COMPLETE THE FOLLOWING.
**1.** In the House debate on the Matrimonial and Family Proceedings Bill, why does the speaker call his remark about the last amendment a mistake?
**2.** From the House debate on the Matrimonial and Family Proceedings Bill, extract the passage from "Clause 1 agreed" to "difference in opinion." without changing a word.

EXTRACT.

+ + + +

My Lords, I beg to move that the House do now adjourn during pleasure until 9.10 p.m.
Moved accordingly, and, on Question, Motion agreed to.
[ The Sitting was suspended from 8.52 to 9.10 p.m.]
Matrimonial And Family Proceedings Bill Hl
9.12 p.m.
House again in Committee on Clause 1.
Clause 1 agreed to.
Clause 2 agreed to.
( Amendment No. 5 not moved.]
Clause 3 [ Orders for financial relief after divorce, etc.]:
moved Amendment No. 6:
Page 3, line 18, leave out ("while a minor").
The noble and learned Lord said: When I spoke to the last amendment I made the foolish observation that I did not think that it was a matter that called for dogma and that I, myself, did not propose to make any dogmatic statement. My goodness, what a mistake that was! I was plunged into dogma and wondered where the Welsh Congregationalists came into it. Happily, there is nobody listening; so may I go on like this? We are now fortunately in an amendment free, I hope, from dogma, but it would be an exaggeration to say that there is no room for a difference in opinion.
The matter arises out of the provisions of Part II dealing with financial relief in matrimonial proceedings and in paragraph (2) ( a) of the new Clause 25, your Lordships will see that it is provided that:
"It shall be the duty of the court in deciding whether to exercise its powers",—
under the relevant financial provisions—
"and, if so, in what manner, to have regard to all the circumstances of the case, first consideration being given to the welfare while a minor of any child of the family who has not attained the age of eighteen".

+ + + +

[Screenshot grounding data]

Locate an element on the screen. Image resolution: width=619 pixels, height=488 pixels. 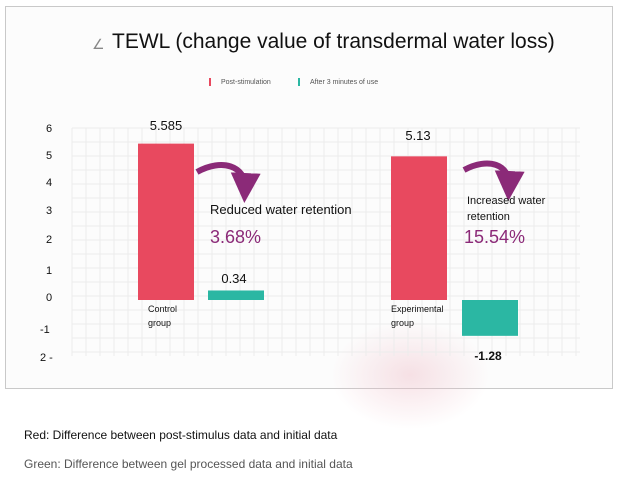
y-tick-minus-2: 2 - is located at coordinates (46, 358).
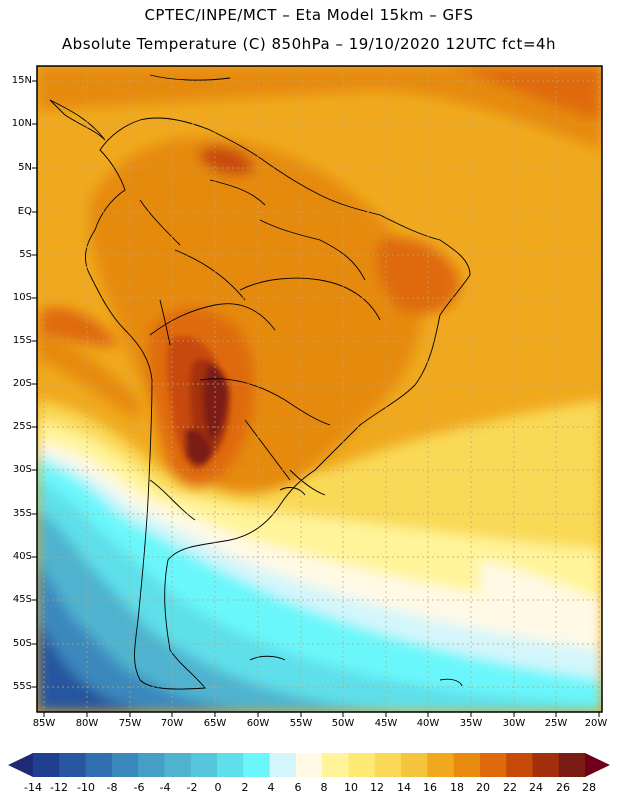 The height and width of the screenshot is (800, 618). What do you see at coordinates (351, 788) in the screenshot?
I see `colorbar-label: 10` at bounding box center [351, 788].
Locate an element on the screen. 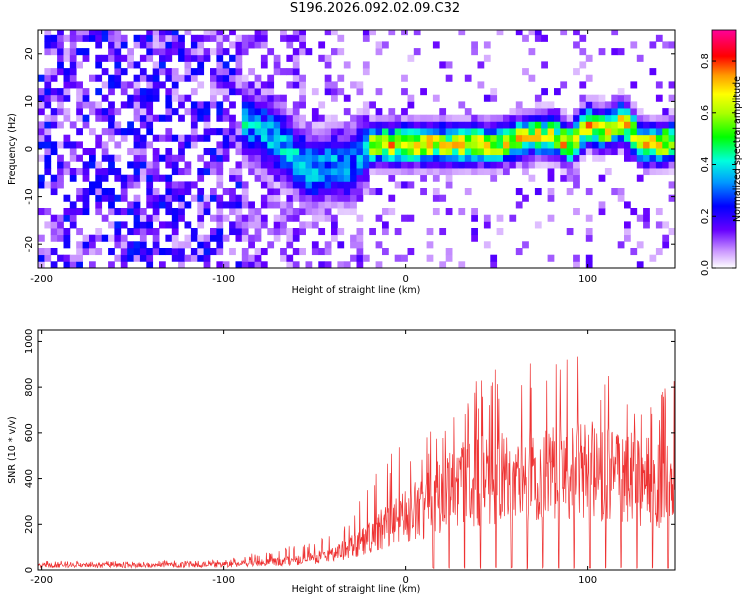 The height and width of the screenshot is (600, 750). snr-x-tick-label: -200 is located at coordinates (42, 580).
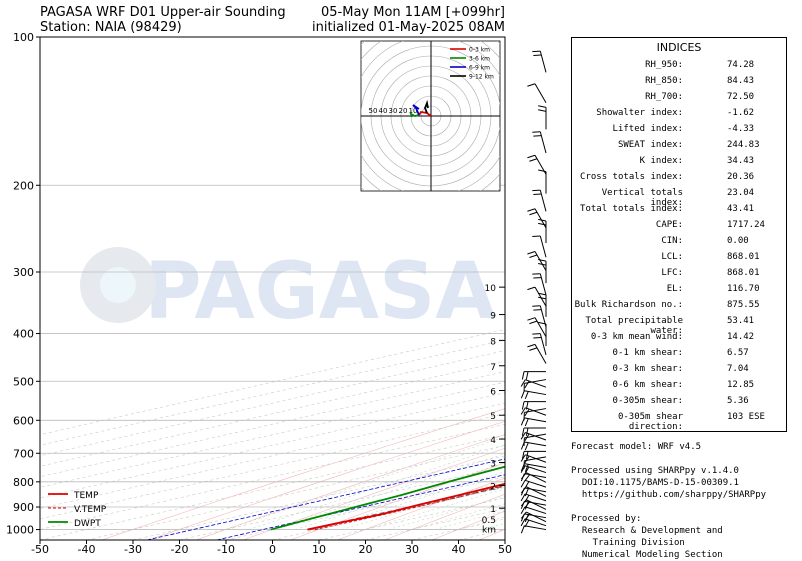  I want to click on index-value: 72.50, so click(740, 97).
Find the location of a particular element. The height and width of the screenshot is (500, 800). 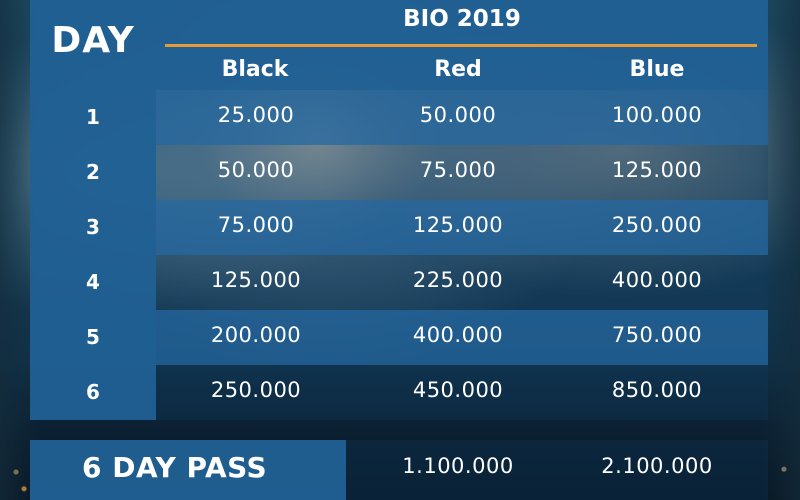

title-underline is located at coordinates (461, 46).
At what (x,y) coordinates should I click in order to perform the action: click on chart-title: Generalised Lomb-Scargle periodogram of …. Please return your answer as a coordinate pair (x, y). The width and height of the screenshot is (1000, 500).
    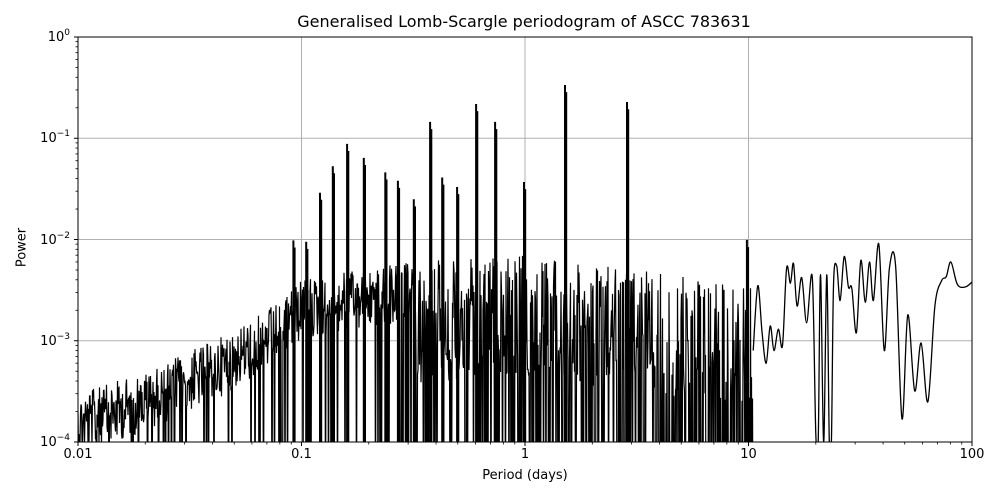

+ + + +

WRITTEN ANSWERS.
**1.** He had said that the last amendment did not call for dogma and that he would make no dogmatic statement. He was then plunged into dogma, to the point of wondering where the Welsh Congregationalists came into it.

**2.**
Clause 1 agreed to.
Clause 2 agreed to.
( Amendment No. 5 not moved.]
Clause 3 [ Orders for financial relief after divorce, etc.]:
moved Amendment No. 6:
Page 3, line 18, leave out ("while a minor").
The noble and learned Lord said: When I spoke to the last amendment I made the foolish observation that I did not think that it was a matter that called for dogma and that I, myself, did not propose to make any dogmatic statement. My goodness, what a mistake that was! I was plunged into dogma and wondered where the Welsh Congregationalists came into it. Happily, there is nobody listening; so may I go on like this? We are now fortunately in an amendment free, I hope, from dogma, but it would be an exaggeration to say that there is no room for a difference in opinion.